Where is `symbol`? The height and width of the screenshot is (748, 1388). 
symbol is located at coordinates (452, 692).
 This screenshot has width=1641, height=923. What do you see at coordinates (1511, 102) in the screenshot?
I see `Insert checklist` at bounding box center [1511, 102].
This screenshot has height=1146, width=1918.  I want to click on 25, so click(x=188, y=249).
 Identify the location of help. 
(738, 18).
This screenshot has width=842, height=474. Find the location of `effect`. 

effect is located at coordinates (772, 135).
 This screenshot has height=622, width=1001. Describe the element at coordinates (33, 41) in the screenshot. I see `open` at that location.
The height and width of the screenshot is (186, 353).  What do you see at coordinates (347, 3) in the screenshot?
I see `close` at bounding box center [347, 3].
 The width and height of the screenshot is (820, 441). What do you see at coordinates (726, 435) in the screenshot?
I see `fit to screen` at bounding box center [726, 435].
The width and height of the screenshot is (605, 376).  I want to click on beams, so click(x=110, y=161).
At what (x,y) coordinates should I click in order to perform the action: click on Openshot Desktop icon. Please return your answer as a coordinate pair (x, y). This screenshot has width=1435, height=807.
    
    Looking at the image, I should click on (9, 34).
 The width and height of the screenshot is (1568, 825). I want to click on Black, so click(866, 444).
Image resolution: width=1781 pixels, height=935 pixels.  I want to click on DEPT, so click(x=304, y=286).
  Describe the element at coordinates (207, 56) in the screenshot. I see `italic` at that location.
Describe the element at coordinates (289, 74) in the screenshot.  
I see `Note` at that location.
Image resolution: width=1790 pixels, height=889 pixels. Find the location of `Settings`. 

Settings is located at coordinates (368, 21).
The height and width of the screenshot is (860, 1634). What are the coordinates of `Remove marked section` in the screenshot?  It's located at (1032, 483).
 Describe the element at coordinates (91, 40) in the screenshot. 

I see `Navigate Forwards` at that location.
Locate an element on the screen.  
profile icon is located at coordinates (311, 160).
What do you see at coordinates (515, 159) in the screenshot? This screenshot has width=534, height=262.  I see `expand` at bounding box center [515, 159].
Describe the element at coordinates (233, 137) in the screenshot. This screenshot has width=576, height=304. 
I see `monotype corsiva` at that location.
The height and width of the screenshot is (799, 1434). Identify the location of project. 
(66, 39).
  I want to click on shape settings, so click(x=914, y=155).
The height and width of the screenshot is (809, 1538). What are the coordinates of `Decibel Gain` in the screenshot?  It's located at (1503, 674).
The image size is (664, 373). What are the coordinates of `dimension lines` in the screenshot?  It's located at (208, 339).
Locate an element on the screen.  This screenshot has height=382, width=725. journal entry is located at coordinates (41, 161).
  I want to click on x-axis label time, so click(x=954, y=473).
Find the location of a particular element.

───

▶ **WHAT YOU SHOULD DO**
Count the lines above that contain the string "element", matching case exactly, and reply with the number alone.

▶ **ANSWER TO THIS TASK**
8